2.2 抑制miR-24的表达可以降低胃癌细胞SGC-7901、BGC-803的增殖能力 使用CCK-8试剂盒对转染后的细胞增殖情况进行分析。细胞铺板后使用生长培养基培养。然后分别转染20 nM的miR-24-ASO和20 mM的NC-ASO。分别在转染1、2、3、4 d后加入10 μL CCK-8检测试剂,反应2 h后吸取上清液,在分光光度计下检测450 nm下的吸收光,每次检测取三个复孔。使用sigmaplot软件作出转染后细胞的增殖曲线。结果显示在两个胃癌细胞株BGC-823和SGC-7901中,转染了miR-24-ASO抑制内源性miR-24的表达之后细胞的增殖能力相对于转染阴性对照的细胞株的增殖能力均明显降低(图3)。
3 讨论
miRNA是最近发现的生物体内源表达的一类非编码蛋白的RNA调控因子。随着研究的深入,发现越来越多的这类小分子非编码RNA在生物体内参与了的生物进程。目前已经知道miRNA与细胞周期、增殖、凋亡、分化和发育等多种生物进程相关[1]。最近的研究也证明,miRNA在许多疾病(如糖尿病、心脑血管疾病和癌症等)中有着异常的表达,更多的证据进一步证明miRNA参与了这些疾病的发生发展过程[9~11]。近年来,miRNA在肿瘤发病中的作用受到人们的关注。研究发现,50%以上的miRNA基因定位在与肿瘤相关的区域,及多种肿瘤中均存在miRNA异常表达[12]。许多实验也证明了miRNA可以通过靶向重要的细胞生长调控因子作为癌基因或者抑癌基因行使功能[13]。尽管miRNA在癌症发生过程中的机制研究还不是非常明了,许多研究已经可以通过已知的miRNA知识对癌症做出诊断,甚至通过超表达或已知miRNA的表达对癌症进行治疗。这为揭示癌症的发病机制以及癌症的治疗提供了重要的理论和实践基础。

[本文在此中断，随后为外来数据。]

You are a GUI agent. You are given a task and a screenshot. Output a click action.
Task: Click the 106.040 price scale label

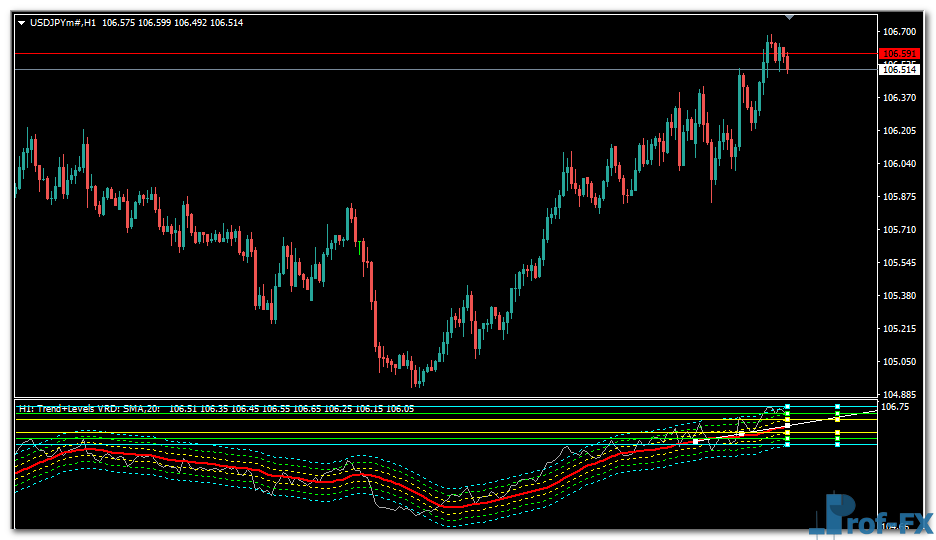(x=900, y=164)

细胞凋亡是多细胞生物体中的细胞程序性死亡的一种形式。细胞凋亡体现为细胞内一系列生化指标的变化、细胞的形态变化以及细胞的死亡。越来越多的证据表明miRNA能够在发育过程中以及其他一些生物进程中调控细胞的凋亡,同时也发现了一些与凋亡相关的miRNA[14,15]。例如miR-15和miR-16能够通过靶向抗凋亡因子Bcl-2参与细胞凋亡过程[16]。miR-29可以通过结合到Mcl-1的3"非翻译区并抑制其蛋白翻译而参与细胞凋亡的调控过程[17]。另外,miRNA还可以通过调控已下抑癌基因或者癌基因参与细胞凋亡的调控。研究发现,miR-21可以通过靶向PDCD4,TPM1及PTEN等蛋白基因参与调控细胞凋亡过程[18~20]。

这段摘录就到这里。